Dua Hari Untuk Menemukan-Mu dan Menemukannya

Sendy Hadiat (kanan) dan Natasya Wisaksono (kiri)

Pernahkah terbayangkan untuk menulis buku dalam waktu dua hari? Tentu tidak semua orang dapat melakukan hal tersebut. Namun, penulis yang satu ini mampu menyelesaikan penulisan otobiografinya selama dua hari. Dia adalah Sendy Hadiat, penulis buku Menemukan-Mu dan Menemukannya. Selain itu, yang lebih mengagumkan adalah kenyataan bahwa Sendy menulis di tengah perjuangannya untuk mengatasi bipolar disorder yang dideritanya.

Dalam acara peluncuran bukunya pada Minggu (3/12) di kantor Indscript Creative, Bandung yang disiarkan melalui live video pada aplikasi facebook, Sendy menceritakan pengalaman ketika menulis buku pertamanya ini.
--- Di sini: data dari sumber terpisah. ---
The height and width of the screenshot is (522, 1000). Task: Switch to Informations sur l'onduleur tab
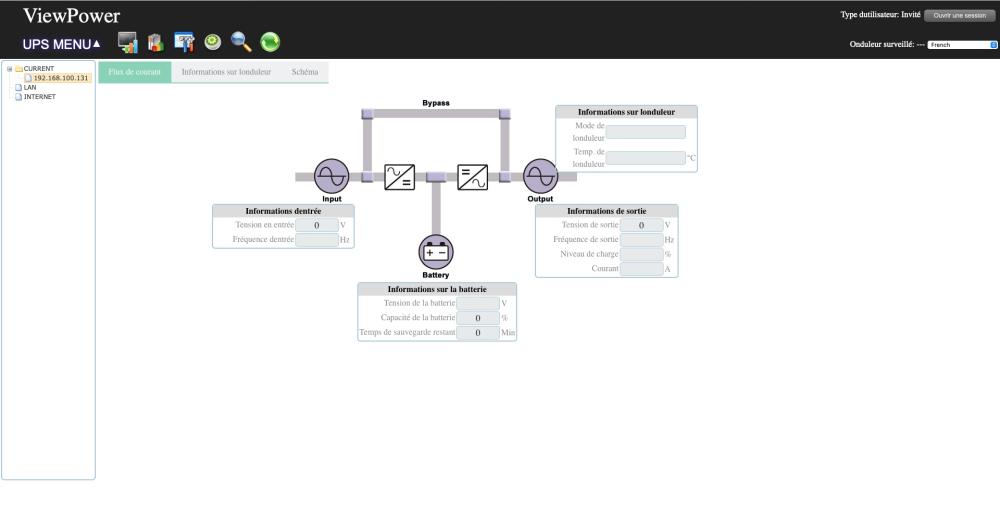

Kepada pemandu acara, Natasya Wisaksono dari Joeragan Artikel, Sendy menuturkan bahwa ia adalah peserta program Private Writing Coaching (PWC) dengan mentor Indari Mastuti. “Saya menulis dari jam 9 pagi sampai jam 8 malam pada hari pertama, sedangkan pada hari kedua dari jam 08.40 sampai jam 16.00,” ujar Sendy ketika ditanya mengenai cara penulisan bukunya.

Buku setebal 160 halaman ini menceritakan pengalaman hidup Sendy yang kurang mulus sejak kecil, menjadi penderita bipolar disorder, dan perjalanan hijrahnya menjadi muslim yang lebih baik. Menurut Sendy, ia sudah memiliki keinginan untuk menuliskan pengalaman hidupnya sejak beberapa tahun yang lalu. Untuk menuliskan kisahnya, ia mengaku melakukan persiapan tertentu. Pertama, menyiapkan fisik dan mental untuk mengingat kembali dan menceritakan pengalaman hidupnya yang pahit. Kedua, selalu menggenggam kapur barus dari merk tertentu untuk menenangkan dirinya. Hal kedua ini berhubungan dengan kekerasan yang ia alami waktu kecil.

Keberhasilan Sendy menyelesaikan penulisan buku ini tak lepas dari peran suami. Pak Handoko, suami Sendy, adalah seorang caregiver yang memahami keinginan isterinya. Ia memberi izin dan mendukung keinginan Sendy untuk membagi kisah hidupnya melalui buku.

Acara yang bertajuk Membuat 1 Buku Dalam 2 Hari Bersama Joeragan Artikel ini banyak menarik minat ibu-ibu warga sekitar dan dihadiri pula oleh para aktivis literasi di Bandung. Peserta yang hadir mendapat buku karya Sendy secara gratis pada akhir acara. Pelajaran yang dapat diambil dari buku ini adalah pentingnya orang tua memberi rasa nyaman kepada anak-anaknya. Seperti yang dikatakan Sendy pada akhir acara, “Saya menulis buku ini agar semua orang bisa belajar dari pengalaman saya dan bisa menjadi diri sendiri.”